The mobile game represents gaming’s move toward “snackable content”—experiences designed to fit into increasingly fragmented attention spans. Where classic Tomb Raider games demanded hours of uninterrupted focus to solve complex environmental puzzles, the new mobile title delivers immediate gratification in digestible chunks.
Meanwhile, the Amazon Games project seems designed to appease longtime fans who worry about the franchise losing its identity entirely. By promising “unified timelines,” they’re attempting to bridge the gap between nostalgic players and newcomers without alienating either group.
“It’s a really delicate balancing act,” admits veteran game designer Thomas Park. “You’re essentially trying to make the same character appeal to people who have completely different expectations about what entertainment should feel like.”
What Long-Time Fans Are Really Losing
For players who grew up with the original Tomb Raider games, these changes represent more than just design updates—they feel like a loss of fantasy. The original Lara Croft wasn’t just a character; she was an escape into a world where someone could single-handedly explore impossible places and emerge victorious against overwhelming odds.
The new Lara, while more relatable and realistic, seems to carry the weight of real-world concerns. Her movements are more grounded, her reactions more human, her adventures more plausible. In making her more accessible to modern audiences, something intangible but essential has been traded away.
This shift mirrors larger trends in entertainment where larger-than-life heroes are being replaced by more psychologically complex protagonists. While this often results in better storytelling, it can also mean losing some of the pure escapist joy that made these characters beloved in the first place.
Early reactions from the fan community show this tension clearly. Younger players express excitement about finally having a Lara Croft who feels “real,” while longtime fans worry about losing the character’s mythic qualities.
“She used to feel like she could do anything,” one fan commented on social media. “Now she feels like she’s really good at some things, which isn’t the same feeling at all.”
FAQs
When will the new Tomb Raider games be released?
The Legend of Lara Croft mobile game is expected in 2024, while Amazon’s console title doesn’t have an official release date yet.
Will these games connect to previous Tomb Raider stories?
Yes, Amazon Games specifically promises to “unify the timelines” and connect classic Lara with her modern reboot version. The mobile game ties directly into the Netflix animated series.
Are these games replacing the traditional Tomb Raider experience?
Not exactly.

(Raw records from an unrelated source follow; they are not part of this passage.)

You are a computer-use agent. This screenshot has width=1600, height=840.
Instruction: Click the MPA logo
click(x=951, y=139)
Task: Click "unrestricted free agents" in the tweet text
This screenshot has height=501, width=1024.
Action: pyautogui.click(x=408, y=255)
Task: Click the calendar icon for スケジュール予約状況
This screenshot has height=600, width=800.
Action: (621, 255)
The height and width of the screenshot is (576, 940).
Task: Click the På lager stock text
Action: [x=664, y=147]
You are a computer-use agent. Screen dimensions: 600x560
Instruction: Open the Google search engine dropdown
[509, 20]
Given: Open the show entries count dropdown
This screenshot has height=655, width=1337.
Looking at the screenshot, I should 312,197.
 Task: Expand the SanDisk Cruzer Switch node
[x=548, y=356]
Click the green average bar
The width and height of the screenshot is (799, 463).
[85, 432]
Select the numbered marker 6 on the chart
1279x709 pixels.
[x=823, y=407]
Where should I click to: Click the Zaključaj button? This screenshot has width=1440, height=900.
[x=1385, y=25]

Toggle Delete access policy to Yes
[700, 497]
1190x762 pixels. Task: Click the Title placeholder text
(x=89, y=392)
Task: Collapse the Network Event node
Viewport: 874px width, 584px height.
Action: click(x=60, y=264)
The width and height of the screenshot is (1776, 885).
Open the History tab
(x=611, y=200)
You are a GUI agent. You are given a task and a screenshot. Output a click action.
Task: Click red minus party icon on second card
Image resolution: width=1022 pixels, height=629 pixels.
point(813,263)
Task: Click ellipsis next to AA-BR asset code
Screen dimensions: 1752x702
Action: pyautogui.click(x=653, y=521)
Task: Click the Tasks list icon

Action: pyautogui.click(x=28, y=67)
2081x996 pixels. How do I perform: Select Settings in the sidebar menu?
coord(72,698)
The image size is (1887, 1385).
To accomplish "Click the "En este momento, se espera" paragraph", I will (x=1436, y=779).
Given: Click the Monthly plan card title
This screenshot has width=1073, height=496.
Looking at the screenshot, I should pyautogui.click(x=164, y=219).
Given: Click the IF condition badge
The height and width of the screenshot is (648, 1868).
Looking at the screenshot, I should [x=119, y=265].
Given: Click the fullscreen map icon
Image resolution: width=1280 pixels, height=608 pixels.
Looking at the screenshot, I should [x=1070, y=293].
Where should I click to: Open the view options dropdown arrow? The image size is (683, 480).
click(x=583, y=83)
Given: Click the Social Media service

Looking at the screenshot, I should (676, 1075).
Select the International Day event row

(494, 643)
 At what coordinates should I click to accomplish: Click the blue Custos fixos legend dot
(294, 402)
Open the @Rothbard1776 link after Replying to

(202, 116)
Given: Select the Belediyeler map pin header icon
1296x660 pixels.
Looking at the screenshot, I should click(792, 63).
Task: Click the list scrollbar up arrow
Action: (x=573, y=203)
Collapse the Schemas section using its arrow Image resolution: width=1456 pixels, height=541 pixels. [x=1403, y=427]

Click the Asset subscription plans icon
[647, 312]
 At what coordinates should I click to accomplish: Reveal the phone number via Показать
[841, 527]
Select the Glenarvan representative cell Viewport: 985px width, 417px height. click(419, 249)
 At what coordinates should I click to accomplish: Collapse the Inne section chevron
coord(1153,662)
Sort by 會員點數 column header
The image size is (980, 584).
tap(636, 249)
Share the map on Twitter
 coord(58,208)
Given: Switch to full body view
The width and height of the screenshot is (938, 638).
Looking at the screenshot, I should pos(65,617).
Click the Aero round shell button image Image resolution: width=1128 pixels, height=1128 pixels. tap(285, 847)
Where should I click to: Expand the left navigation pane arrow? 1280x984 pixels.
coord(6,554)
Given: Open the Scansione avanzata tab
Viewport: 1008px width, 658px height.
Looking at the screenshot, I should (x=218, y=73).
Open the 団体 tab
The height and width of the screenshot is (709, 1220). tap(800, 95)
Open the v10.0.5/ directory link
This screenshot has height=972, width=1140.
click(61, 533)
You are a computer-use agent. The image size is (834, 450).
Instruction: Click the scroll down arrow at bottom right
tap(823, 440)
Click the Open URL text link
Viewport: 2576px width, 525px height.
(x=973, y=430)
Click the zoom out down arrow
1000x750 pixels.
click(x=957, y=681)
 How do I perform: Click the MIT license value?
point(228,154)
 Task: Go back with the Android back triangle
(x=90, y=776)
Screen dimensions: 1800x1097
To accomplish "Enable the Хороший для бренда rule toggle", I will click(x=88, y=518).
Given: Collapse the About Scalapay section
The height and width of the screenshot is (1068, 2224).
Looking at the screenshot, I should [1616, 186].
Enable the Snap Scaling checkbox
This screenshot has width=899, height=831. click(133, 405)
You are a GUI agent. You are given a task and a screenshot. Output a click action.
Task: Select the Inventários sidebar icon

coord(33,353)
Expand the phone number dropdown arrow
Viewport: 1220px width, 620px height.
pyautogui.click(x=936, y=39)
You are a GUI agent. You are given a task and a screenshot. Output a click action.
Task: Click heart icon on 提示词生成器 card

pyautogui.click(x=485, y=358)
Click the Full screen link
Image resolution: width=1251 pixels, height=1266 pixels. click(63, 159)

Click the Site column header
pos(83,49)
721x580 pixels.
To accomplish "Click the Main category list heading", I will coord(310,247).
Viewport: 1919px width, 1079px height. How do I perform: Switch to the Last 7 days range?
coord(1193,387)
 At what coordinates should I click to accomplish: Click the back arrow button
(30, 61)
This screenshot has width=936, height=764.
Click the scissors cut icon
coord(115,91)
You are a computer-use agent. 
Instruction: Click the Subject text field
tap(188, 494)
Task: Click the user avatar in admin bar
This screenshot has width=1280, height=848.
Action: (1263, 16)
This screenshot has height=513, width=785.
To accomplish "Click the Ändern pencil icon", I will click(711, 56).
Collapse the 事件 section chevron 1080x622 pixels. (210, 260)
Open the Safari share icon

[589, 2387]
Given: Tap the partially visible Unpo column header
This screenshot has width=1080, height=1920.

The Amazon Games title promises a traditional single-player narrative adventure, while the mobile game offers a more casual, accessible experience for different types of players.
Why does Lara Croft look and act differently in these new games?
The character design reflects modern gaming culture’s preference for more realistic, psychologically complex characters over the exaggerated archetypes of the 1990s.
Will longtime fans enjoy these new Tomb Raider games?
That remains to be seen. The games seem designed to appeal to both nostalgic fans and newcomers, but some longtime players may miss the larger-than-life fantasy elements of classic Lara Croft.
Can I play the mobile Tomb Raider game on PC?
Yes, The Legend of Lara Croft will be available on both mobile devices and PC, making it accessible to players who prefer different platforms.